Out of the shade
Fifth Sun: A New History of the Aztecs, Camilla Townsend, reviewed by Gavin O'Toole, 7 March 2023
Fifth Sun: A New History of the Aztecs, Camilla Townsend, 2021, Oxford UP
Of all the peoples most misrepresented in a global historical corpus dominated by Anglo-European narratives, the Aztecs arguably have the most to be resentful about.
The lives of the people who ruled what is now central Mexico have been so distorted by external observers since the Spanish Conquest it is surprising that more historians have not thrown up their hands in exasperation and said, to hell with this, let’s start again.
Fortunately for us all, and in particular the 1.5 million people who still speak the Aztec language Nahuatl and the many millions more who self-identify with this heritage, that is what Camilla Townsend has done.
Fifth Sun is by far the most honest history published to date of a civilization that has endured countless indignities of erasure and, as a result, for anyone interested in this theme, must be an essential point of departure.
Most importantly, the very human picture painted by the author so eloquently is a result of listening to Nahuatl voices themselves, using as its basis the annals or xiuhpohualli written by indigenous chroniclers in an era of turmoil and in the aftermath of this unique culture.
By highlighting these voices and unpicking from them a very different history to that we are used to, Townsend reminds us insistently that this is a persistent heritage and the “Aztecs”, or Mexica as they are more accurately called, were not erased at all.
Fifth Sun, therefore, is as much historiography as history, exposing and contextualising one of the great injustices in western letters: the misrepresentation of an entire inheritance.
Not only does it explore the history of the Conquest and early colonial era per se, it explores how the Aztecs have been studied since the catastrophe that befell them and the wider approach taken by Nahuatl writers and scholars themselves to record collective memory.
The author argues that the Aztecs simply would not recognise themselves in the bloodcurdling picture that has been painted of them. She writes: “We moderns look at them and then invent the accompanying scene—the spoken words, the music, and the context. We envision orgies of violence, like the one depicted in the film Apocalypto. Textbooks present these same images and teach young people that the nobler native peoples were waiting to be released from a regime of such cruelty.”
The real story, as ever, was very different and far more complex, and the author paints a picture of a mature people with all the vices and virtues of humans everywhere who “sing, laugh, and yell” like the rest of us.
On that basis, Fifth Sun offers important revelations: contrary to western mythology, Aztec political life did not revolve around a rigid religious bloodlust for sacrifice, but the power relations familiar to any society.
She argues that the historical division of subjects into good and evil categories, gentle farmers versus brutal warriors, is nonsensically simplistic, and that it was not fatalistic superstition that enabled the Aztecs’ rapid defeat but Spanish technological superiority.

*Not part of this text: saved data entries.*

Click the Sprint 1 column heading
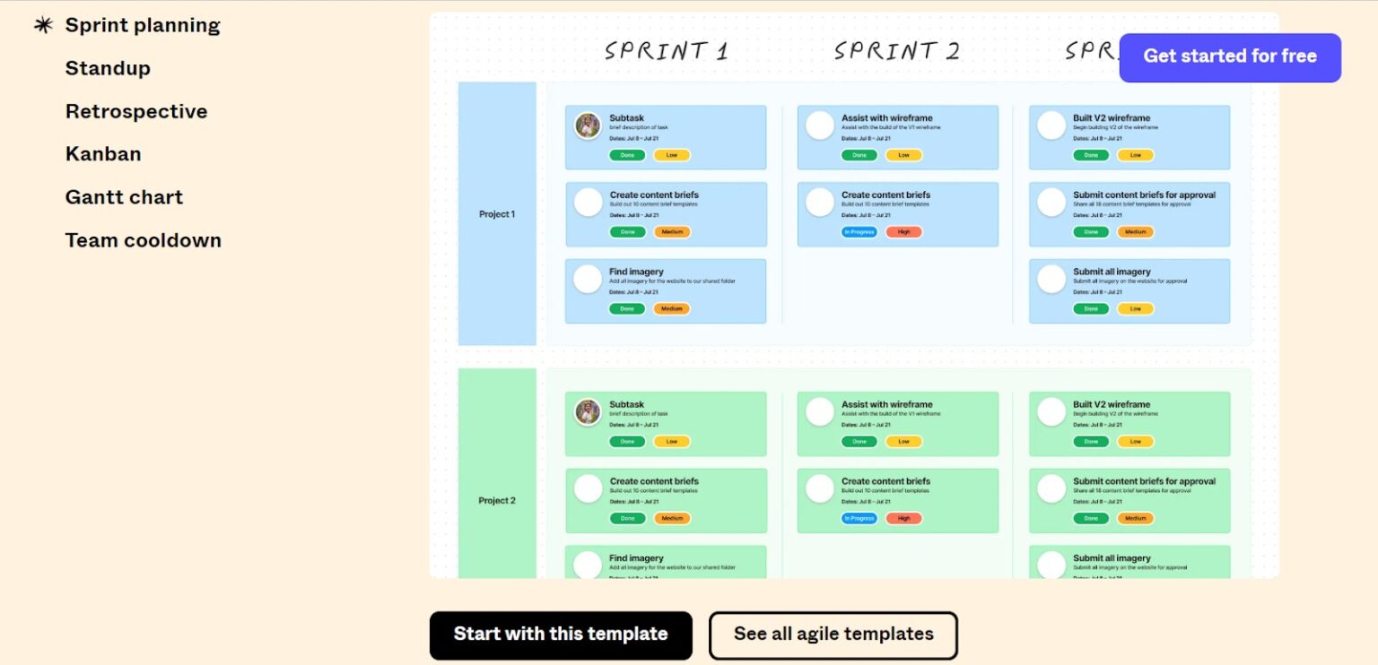The height and width of the screenshot is (665, 1378). [665, 50]
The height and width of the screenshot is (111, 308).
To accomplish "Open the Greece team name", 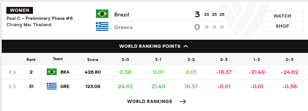I will click(x=124, y=27).
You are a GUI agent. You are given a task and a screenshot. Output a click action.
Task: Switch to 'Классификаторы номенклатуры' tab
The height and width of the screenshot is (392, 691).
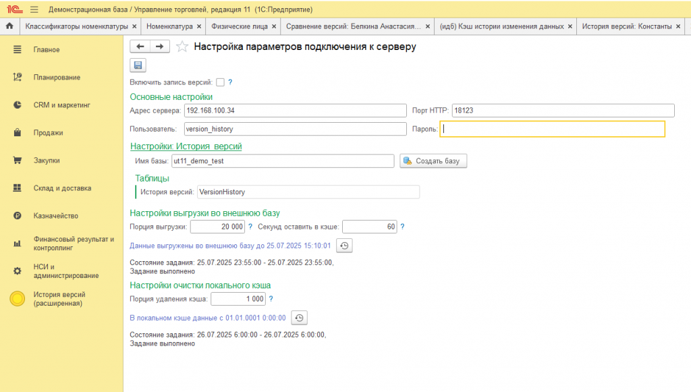point(76,26)
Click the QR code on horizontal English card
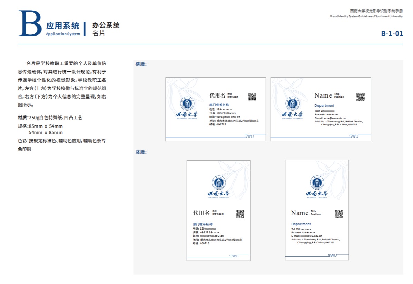Image resolution: width=413 pixels, height=284 pixels. click(360, 97)
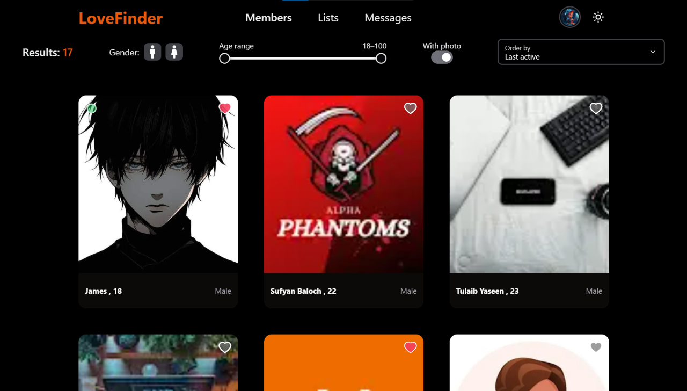The image size is (687, 391).
Task: Toggle the female gender filter
Action: 174,52
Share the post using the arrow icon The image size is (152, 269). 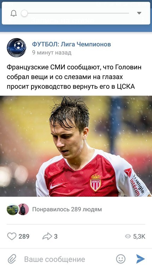(47, 236)
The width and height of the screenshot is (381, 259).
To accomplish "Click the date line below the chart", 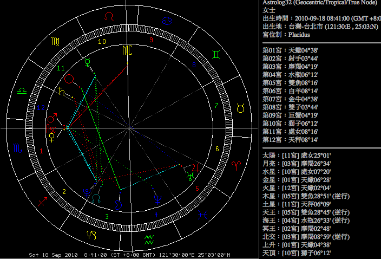I will (130, 255).

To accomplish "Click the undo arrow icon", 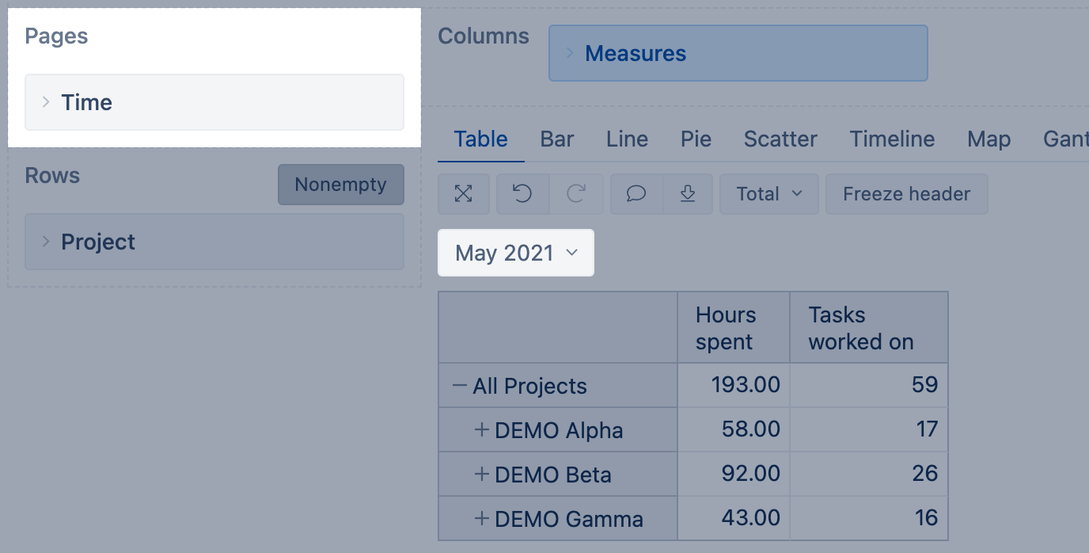I will [x=522, y=194].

Survivors of the cataclysm did not then wallow in self-pity, but got on with the job of assimilating in order to guarantee their future—and, finally, when all memory might have appeared lost forever in the fog of time, used powerful tools such as the Roman alphabet to write down and eventually rebuild their historical record.
Told this way, this story continues the remarkable odyssey of the hardy Mexica themselves over centuries from the north down to the Valley of Mexico where they built their imperium and thence into an unforgiving modernity.
Ultimately it is a story of endurance, not of utter defeat—offering lessons in survival for indigenous people everywhere.